By Nathan Ladwig
The Tridentine Mass, also known as the Extraordinary Form of the Roman Rite or just “The (Traditional) Latin Mass”, was instituted after the Council of Trent in 1570 following major revisions to the Roman Missal. These changes to the liturgy during this time of Counter-Reformation in the Catholic Church were established to standardize widely varying liturgical practices and traditions across the Catholic World. These changes also prevented any protestant ideas or customs from being introduced into the Mass during the surge of the Protestant Reformation.
The Tridentine Mass was by far the most widely practiced in Catholicism until the formula for Mass changed in 1969 after the Second Vatican Council. This changed instituted the Novus Ordo Mass, or the Mass of Paul VI, or the Mass in the Vernacular. While the Tridentine Mass is still practiced in some parishes, the Novus Ordo Mass is celebrated much more frequently in Catholic Churches across the globe. Many parishes switched over to celebrating the Novus Ordo Mass to improve their congregations’ understanding of the liturgy and to enact revisions to the Celebration of the Mass that had been encouraged in previous decades.

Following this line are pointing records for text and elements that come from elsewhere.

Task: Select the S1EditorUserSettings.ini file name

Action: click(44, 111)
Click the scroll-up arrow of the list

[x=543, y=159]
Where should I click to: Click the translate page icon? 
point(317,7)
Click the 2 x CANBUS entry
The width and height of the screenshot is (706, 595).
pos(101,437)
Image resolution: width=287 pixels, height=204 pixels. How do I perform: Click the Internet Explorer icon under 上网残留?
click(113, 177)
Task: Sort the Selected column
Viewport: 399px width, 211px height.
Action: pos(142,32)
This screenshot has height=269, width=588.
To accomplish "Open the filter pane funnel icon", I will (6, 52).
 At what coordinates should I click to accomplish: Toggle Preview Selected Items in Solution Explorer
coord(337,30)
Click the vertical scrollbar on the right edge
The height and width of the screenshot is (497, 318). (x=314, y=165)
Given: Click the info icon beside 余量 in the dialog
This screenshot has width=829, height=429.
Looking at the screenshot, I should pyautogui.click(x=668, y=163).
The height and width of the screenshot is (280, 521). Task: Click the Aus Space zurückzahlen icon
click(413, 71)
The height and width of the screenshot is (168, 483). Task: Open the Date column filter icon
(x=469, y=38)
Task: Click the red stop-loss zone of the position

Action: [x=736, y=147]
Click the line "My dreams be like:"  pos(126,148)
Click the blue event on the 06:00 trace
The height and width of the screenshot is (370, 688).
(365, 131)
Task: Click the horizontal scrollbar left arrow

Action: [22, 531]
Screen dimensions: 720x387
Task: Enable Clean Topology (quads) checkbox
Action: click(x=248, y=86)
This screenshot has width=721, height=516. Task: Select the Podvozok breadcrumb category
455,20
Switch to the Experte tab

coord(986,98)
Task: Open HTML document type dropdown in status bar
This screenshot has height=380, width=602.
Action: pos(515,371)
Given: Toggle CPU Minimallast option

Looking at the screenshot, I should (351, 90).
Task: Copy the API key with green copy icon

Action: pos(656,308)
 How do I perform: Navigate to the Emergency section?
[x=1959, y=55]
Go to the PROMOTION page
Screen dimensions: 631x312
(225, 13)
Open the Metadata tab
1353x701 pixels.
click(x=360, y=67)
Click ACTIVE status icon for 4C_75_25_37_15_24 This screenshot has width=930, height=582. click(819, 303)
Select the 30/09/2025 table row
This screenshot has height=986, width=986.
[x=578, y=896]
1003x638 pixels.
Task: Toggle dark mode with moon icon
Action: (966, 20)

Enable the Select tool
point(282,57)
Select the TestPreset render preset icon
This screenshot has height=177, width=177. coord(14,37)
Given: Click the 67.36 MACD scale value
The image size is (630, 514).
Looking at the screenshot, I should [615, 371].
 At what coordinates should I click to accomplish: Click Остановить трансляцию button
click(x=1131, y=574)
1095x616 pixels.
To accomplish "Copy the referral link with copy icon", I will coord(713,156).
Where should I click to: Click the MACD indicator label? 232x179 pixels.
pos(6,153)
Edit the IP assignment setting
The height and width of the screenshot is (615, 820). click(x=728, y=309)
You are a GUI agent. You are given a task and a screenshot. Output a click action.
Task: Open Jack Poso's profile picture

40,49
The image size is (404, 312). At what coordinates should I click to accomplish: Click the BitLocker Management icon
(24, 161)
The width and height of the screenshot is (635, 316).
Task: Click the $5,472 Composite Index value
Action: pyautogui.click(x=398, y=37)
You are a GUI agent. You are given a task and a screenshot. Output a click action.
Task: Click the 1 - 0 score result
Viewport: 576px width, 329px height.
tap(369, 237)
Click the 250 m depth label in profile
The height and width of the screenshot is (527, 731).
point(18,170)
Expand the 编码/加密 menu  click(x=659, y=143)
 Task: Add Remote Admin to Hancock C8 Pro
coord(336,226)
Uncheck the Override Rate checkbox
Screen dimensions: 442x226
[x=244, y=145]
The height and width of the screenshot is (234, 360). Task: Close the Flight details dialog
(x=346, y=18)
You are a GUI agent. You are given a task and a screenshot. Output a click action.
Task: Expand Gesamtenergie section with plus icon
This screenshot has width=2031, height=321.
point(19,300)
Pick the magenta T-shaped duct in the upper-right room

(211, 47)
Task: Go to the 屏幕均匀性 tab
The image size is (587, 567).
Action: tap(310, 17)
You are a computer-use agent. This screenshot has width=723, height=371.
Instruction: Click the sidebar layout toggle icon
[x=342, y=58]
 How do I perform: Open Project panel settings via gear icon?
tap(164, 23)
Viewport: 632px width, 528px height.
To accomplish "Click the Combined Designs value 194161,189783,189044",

Although they follow a similar liturgical structure, there are many differences between the Tridentine Mass and the Novus Ordo Mass. The first and most obvious difference between the masses is that the Tridentine Mass is always said in ecclesiastical Latin, while the Novus Ordo Mass is often said in the majority language of the parish: English for Masses in America parishes usually, Italian for Masses in Italy, and so forth.
The direction that the priest celebrates Mass is also a large difference between the Masses. In the Novus Ordo Form, the celebrant faces versus populum, or towards the people, while in the Tridentine Form, he faces ad orientem, towards the altar with his back towards the congregation. The position of the altar is usually also changed, with Tridentine Masses usually being held in parishes that have a high altar, or an altar that is right up against the back of the church.
In addition, the role of the Laity is reduced in Tridentine Masses. While they often recite or sing responses back to the celebrant in the Novus Ordo Mass, the laity in the Tridentine Mass only verbally participate in the singing of the processional and recessional hymns, and sometimes Communion hymns as well. The role of Altar Servers and Deacons is increased to reciting all of these responses (in Latin!) to the Priest for the rest of the parishioners. Altar Servers are additionally almost always males in the Tridentine Form, as their role was inherently tied to the potentiality of Priesthood.
While participants in the Novus Ordo Mass can receive communion standing and in their palms before placing it in their mouths, those attending the Tridentine Form must kneel at an altar rail and receive communion on the tongue, where the celebrant places it into their mouths without the recipient touching the Most Sacred Body of Christ before they consume it. There are many other distinguishments between the Tridentine Form and the Novus Ordo, but these are the major differences between the two.
Personally, I was raised on the Latin Mass, and served as an Altar Boy for almost a decade. My family and I went almost every Sunday to a Latin Mass until I got into high school. We still went to daily masses in English, but the Latin Mass was precious to us, and we would go if given the chance. I always find the Tridentine Form more solemn and respectful, and there is ample time during the liturgy to just sit in silence to pray. The pacing of the Latin Mass, although slow, has a methodical and calming effect, and even though it is celebrated in a dead language, I feel more connected to the Catholic Church as a whole while participating in a Mass that is said in Latin everywhere it is celebrated.
I would suggest that every Catholic should go to a Tridentine Form Mass at least once, not only to see if they are more spiritually touched by the Mass, but also to see a Form of Catholic Liturgy that has been celebrated for over four hundred and fifty years!